__Problem to work on__: Each entry shown below is to be reproduced exactly.

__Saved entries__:
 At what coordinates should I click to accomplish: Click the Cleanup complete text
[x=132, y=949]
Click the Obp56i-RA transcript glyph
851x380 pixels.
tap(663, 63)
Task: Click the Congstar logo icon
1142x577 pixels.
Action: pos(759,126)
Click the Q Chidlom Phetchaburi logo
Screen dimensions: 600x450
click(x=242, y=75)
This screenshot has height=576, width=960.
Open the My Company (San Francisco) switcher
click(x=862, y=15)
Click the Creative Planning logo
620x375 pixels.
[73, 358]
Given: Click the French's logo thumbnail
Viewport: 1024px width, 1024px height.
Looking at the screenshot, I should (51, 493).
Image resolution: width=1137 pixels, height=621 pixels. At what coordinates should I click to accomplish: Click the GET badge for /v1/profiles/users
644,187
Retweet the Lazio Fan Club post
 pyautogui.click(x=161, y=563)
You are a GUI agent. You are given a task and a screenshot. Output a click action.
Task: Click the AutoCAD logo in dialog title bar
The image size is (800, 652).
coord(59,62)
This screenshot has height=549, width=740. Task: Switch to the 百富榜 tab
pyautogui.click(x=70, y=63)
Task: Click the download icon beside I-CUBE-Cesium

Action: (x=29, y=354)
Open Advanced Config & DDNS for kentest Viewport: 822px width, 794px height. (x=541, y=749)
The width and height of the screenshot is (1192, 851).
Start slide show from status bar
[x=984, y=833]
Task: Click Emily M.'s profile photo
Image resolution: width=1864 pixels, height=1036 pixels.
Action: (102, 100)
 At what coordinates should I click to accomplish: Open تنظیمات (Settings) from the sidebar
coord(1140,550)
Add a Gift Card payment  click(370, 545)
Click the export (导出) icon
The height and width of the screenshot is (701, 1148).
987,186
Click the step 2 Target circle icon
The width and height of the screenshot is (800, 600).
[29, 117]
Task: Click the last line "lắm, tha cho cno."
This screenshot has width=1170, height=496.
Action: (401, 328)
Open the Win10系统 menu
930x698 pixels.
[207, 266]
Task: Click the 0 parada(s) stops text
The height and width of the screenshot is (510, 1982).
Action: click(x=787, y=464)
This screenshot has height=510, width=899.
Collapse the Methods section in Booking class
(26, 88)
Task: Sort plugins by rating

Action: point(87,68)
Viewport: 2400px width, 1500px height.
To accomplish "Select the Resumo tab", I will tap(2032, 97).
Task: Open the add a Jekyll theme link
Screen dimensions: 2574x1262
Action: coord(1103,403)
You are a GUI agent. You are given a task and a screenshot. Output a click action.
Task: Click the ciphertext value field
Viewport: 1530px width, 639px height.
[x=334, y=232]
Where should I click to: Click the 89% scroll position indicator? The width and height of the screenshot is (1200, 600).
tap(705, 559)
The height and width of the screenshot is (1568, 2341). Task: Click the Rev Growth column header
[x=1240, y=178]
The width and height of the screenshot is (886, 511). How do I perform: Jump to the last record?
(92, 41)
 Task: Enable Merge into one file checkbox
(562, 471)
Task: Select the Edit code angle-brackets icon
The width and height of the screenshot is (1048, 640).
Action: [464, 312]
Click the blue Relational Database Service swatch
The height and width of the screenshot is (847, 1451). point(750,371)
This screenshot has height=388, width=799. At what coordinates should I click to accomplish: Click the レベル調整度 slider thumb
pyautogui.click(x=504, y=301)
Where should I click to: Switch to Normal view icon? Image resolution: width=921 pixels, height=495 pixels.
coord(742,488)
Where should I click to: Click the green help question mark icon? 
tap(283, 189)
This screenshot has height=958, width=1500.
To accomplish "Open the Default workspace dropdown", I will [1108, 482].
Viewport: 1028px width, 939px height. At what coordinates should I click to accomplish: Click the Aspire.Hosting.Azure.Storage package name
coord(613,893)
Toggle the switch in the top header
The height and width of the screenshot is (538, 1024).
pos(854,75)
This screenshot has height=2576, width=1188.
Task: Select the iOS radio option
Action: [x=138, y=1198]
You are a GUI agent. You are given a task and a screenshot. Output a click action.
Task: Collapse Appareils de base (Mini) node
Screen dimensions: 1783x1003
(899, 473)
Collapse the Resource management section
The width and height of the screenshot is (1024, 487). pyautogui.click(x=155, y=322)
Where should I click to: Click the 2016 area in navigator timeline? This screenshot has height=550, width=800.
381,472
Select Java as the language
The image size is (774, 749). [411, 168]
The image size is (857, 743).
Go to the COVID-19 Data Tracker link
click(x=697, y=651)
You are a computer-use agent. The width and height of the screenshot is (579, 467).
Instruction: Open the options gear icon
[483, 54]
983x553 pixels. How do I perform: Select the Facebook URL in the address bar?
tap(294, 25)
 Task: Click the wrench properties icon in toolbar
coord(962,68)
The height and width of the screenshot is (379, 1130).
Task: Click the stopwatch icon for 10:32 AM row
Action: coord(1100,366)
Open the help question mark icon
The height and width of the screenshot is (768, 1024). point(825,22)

__Task output__:
 At what coordinates should I click to accomplish: Click the Cleanup complete text
[x=132, y=949]
Click the Obp56i-RA transcript glyph
851x380 pixels.
tap(663, 63)
Task: Click the Congstar logo icon
1142x577 pixels.
Action: pos(759,126)
Click the Q Chidlom Phetchaburi logo
Screen dimensions: 600x450
click(x=242, y=75)
This screenshot has height=576, width=960.
Open the My Company (San Francisco) switcher
click(x=862, y=15)
Click the Creative Planning logo
620x375 pixels.
[73, 358]
Given: Click the French's logo thumbnail
Viewport: 1024px width, 1024px height.
Looking at the screenshot, I should (51, 493).
Image resolution: width=1137 pixels, height=621 pixels. At what coordinates should I click to accomplish: Click the GET badge for /v1/profiles/users
644,187
Retweet the Lazio Fan Club post
 pyautogui.click(x=161, y=563)
You are a GUI agent. You are given a task and a screenshot. Output a click action.
Task: Click the AutoCAD logo in dialog title bar
The image size is (800, 652).
coord(59,62)
This screenshot has height=549, width=740. Task: Switch to the 百富榜 tab
pyautogui.click(x=70, y=63)
Task: Click the download icon beside I-CUBE-Cesium

Action: (x=29, y=354)
Open Advanced Config & DDNS for kentest Viewport: 822px width, 794px height. (x=541, y=749)
The width and height of the screenshot is (1192, 851).
Start slide show from status bar
[x=984, y=833]
Task: Click Emily M.'s profile photo
Image resolution: width=1864 pixels, height=1036 pixels.
Action: (102, 100)
 At what coordinates should I click to accomplish: Open تنظیمات (Settings) from the sidebar
coord(1140,550)
Add a Gift Card payment  click(370, 545)
Click the export (导出) icon
The height and width of the screenshot is (701, 1148).
987,186
Click the step 2 Target circle icon
The width and height of the screenshot is (800, 600).
[29, 117]
Task: Click the last line "lắm, tha cho cno."
This screenshot has width=1170, height=496.
Action: (401, 328)
Open the Win10系统 menu
930x698 pixels.
[207, 266]
Task: Click the 0 parada(s) stops text
The height and width of the screenshot is (510, 1982).
Action: click(x=787, y=464)
This screenshot has height=510, width=899.
Collapse the Methods section in Booking class
(26, 88)
Task: Sort plugins by rating

Action: point(87,68)
Viewport: 2400px width, 1500px height.
To accomplish "Select the Resumo tab", I will tap(2032, 97).
Task: Open the add a Jekyll theme link
Screen dimensions: 2574x1262
Action: coord(1103,403)
You are a GUI agent. You are given a task and a screenshot. Output a click action.
Task: Click the ciphertext value field
Viewport: 1530px width, 639px height.
[x=334, y=232]
Where should I click to: Click the 89% scroll position indicator? The width and height of the screenshot is (1200, 600).
tap(705, 559)
The height and width of the screenshot is (1568, 2341). Task: Click the Rev Growth column header
[x=1240, y=178]
The width and height of the screenshot is (886, 511). How do I perform: Jump to the last record?
(92, 41)
 Task: Enable Merge into one file checkbox
(562, 471)
Task: Select the Edit code angle-brackets icon
The width and height of the screenshot is (1048, 640).
Action: [464, 312]
Click the blue Relational Database Service swatch
The height and width of the screenshot is (847, 1451). point(750,371)
This screenshot has height=388, width=799. At what coordinates should I click to accomplish: Click the レベル調整度 slider thumb
pyautogui.click(x=504, y=301)
Where should I click to: Switch to Normal view icon? Image resolution: width=921 pixels, height=495 pixels.
coord(742,488)
Where should I click to: Click the green help question mark icon? 
tap(283, 189)
This screenshot has height=958, width=1500.
To accomplish "Open the Default workspace dropdown", I will [1108, 482].
Viewport: 1028px width, 939px height. At what coordinates should I click to accomplish: Click the Aspire.Hosting.Azure.Storage package name
coord(613,893)
Toggle the switch in the top header
The height and width of the screenshot is (538, 1024).
pos(854,75)
This screenshot has height=2576, width=1188.
Task: Select the iOS radio option
Action: [x=138, y=1198]
You are a GUI agent. You are given a task and a screenshot. Output a click action.
Task: Collapse Appareils de base (Mini) node
Screen dimensions: 1783x1003
(899, 473)
Collapse the Resource management section
The width and height of the screenshot is (1024, 487). pyautogui.click(x=155, y=322)
Where should I click to: Click the 2016 area in navigator timeline? This screenshot has height=550, width=800.
381,472
Select Java as the language
The image size is (774, 749). [411, 168]
The image size is (857, 743).
Go to the COVID-19 Data Tracker link
click(x=697, y=651)
You are a computer-use agent. The width and height of the screenshot is (579, 467).
Instruction: Open the options gear icon
[483, 54]
983x553 pixels. How do I perform: Select the Facebook URL in the address bar?
tap(294, 25)
 Task: Click the wrench properties icon in toolbar
coord(962,68)
The height and width of the screenshot is (379, 1130).
Task: Click the stopwatch icon for 10:32 AM row
Action: coord(1100,366)
Open the help question mark icon
The height and width of the screenshot is (768, 1024). point(825,22)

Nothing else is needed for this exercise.